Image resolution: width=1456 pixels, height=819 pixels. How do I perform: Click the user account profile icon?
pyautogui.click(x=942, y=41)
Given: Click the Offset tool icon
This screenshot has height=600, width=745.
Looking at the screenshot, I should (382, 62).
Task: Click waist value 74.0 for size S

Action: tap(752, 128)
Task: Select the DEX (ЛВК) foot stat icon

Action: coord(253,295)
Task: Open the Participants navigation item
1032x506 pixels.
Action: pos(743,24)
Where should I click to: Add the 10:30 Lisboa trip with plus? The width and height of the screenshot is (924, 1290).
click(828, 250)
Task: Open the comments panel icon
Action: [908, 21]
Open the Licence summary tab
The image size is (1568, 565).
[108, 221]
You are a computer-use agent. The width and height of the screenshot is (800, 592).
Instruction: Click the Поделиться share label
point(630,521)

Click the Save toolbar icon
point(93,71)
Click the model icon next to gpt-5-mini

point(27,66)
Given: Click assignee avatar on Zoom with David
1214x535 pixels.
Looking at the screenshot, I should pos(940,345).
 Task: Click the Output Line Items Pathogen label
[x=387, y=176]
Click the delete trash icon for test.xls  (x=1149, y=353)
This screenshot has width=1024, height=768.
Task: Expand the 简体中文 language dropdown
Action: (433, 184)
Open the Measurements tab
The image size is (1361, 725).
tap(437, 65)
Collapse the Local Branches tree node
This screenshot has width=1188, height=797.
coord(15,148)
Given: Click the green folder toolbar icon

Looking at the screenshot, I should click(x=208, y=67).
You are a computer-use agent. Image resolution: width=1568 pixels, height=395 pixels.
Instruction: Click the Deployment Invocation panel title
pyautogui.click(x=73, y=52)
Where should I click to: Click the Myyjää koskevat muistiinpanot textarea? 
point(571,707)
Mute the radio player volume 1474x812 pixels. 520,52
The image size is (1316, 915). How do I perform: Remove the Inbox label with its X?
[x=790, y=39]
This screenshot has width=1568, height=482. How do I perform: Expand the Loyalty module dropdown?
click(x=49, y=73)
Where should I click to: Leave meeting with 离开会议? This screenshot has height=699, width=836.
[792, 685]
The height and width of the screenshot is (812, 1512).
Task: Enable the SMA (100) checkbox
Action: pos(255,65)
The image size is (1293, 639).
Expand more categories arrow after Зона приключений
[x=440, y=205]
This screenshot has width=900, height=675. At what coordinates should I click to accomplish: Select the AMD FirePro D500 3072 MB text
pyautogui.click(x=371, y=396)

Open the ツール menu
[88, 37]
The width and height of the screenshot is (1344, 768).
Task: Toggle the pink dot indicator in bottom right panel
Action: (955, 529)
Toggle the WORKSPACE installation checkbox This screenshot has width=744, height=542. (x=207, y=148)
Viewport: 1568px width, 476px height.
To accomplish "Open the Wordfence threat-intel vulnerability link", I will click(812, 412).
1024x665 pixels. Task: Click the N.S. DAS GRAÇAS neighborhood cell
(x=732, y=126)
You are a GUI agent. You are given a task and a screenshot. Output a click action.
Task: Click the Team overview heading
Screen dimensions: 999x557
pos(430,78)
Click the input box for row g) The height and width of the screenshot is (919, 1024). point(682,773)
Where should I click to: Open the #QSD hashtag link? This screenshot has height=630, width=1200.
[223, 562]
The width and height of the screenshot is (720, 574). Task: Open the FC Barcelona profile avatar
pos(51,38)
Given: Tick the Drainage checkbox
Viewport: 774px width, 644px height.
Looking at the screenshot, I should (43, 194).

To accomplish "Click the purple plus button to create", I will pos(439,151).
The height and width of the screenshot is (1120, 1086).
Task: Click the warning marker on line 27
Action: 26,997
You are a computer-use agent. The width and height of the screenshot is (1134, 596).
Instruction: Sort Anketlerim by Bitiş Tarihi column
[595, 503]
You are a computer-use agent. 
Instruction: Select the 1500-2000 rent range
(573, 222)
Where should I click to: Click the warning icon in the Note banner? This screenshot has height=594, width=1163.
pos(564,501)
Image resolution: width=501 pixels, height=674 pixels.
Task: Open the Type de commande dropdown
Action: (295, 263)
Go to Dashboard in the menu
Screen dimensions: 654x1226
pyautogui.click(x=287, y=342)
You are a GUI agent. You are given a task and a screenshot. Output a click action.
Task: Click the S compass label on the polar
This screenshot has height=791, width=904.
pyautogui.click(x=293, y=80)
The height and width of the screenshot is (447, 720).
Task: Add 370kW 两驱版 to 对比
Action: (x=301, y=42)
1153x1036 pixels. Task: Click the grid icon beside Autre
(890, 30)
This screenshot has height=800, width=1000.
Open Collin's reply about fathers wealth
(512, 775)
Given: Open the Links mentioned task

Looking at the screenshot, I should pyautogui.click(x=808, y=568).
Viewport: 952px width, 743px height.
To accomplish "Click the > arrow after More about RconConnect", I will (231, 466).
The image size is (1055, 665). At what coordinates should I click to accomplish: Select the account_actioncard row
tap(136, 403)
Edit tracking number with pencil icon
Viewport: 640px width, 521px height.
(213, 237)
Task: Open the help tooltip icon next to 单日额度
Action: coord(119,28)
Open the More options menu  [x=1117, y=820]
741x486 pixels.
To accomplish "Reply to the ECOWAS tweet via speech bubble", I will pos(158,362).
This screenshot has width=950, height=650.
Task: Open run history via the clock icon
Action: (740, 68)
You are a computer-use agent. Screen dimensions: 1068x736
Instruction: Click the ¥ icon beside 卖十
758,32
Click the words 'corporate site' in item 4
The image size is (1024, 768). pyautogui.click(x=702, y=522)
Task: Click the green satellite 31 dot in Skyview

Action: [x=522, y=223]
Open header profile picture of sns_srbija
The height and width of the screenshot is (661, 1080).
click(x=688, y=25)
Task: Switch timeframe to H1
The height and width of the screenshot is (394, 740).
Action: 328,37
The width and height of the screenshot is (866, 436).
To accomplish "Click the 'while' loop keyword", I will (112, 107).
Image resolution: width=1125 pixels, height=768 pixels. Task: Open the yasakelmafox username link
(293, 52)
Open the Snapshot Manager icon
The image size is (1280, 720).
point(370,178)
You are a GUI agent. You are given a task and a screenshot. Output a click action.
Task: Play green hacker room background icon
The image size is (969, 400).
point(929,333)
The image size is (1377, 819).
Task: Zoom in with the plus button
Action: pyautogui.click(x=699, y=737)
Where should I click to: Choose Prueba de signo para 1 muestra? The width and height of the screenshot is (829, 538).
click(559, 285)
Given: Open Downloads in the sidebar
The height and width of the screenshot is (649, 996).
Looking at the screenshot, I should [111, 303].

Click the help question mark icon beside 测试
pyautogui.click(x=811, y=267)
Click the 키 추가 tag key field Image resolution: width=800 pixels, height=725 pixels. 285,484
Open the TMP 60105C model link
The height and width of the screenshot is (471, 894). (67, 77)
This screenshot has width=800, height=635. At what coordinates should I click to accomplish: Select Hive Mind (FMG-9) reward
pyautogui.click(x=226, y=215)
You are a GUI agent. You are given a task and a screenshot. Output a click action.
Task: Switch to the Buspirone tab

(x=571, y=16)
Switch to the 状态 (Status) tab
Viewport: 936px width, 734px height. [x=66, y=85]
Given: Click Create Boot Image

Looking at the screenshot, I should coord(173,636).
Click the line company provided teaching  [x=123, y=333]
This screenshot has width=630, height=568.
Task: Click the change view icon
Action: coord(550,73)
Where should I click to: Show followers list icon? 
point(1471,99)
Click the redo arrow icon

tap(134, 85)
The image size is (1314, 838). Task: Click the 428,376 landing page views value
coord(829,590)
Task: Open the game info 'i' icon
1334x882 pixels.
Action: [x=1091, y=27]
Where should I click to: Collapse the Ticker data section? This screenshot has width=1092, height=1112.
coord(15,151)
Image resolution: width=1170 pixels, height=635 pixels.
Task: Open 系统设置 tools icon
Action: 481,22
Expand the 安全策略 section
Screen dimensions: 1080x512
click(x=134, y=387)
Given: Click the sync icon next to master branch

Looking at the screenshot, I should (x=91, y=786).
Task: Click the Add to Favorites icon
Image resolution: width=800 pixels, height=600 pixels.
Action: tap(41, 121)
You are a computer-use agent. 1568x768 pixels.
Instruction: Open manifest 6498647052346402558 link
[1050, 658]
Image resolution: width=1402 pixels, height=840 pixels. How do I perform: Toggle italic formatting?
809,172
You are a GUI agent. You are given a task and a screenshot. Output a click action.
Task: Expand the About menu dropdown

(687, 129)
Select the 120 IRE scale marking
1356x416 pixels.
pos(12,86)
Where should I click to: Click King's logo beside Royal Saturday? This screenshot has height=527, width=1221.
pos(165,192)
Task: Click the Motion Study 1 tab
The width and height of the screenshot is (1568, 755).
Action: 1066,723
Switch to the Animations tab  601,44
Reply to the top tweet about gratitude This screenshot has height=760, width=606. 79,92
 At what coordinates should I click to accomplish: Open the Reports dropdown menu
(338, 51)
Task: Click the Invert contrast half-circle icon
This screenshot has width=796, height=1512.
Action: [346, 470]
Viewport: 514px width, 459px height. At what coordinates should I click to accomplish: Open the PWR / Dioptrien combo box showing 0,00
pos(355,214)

**Exercise**:
A complete answer gives every line of the data that includes "computer".

**Exercise solution**:
You are a computer-use agent. The width and height of the screenshot is (800, 592).
You are a computer-use agent. Image resolution: width=1568 pixels, height=395 pixels.
You are a computer-use agent. The width and height of the screenshot is (1134, 596).
You are a computer-use agent. 
You are a computer-use agent. Screen dimensions: 1068x736
You are a computer-use agent. 1568x768 pixels.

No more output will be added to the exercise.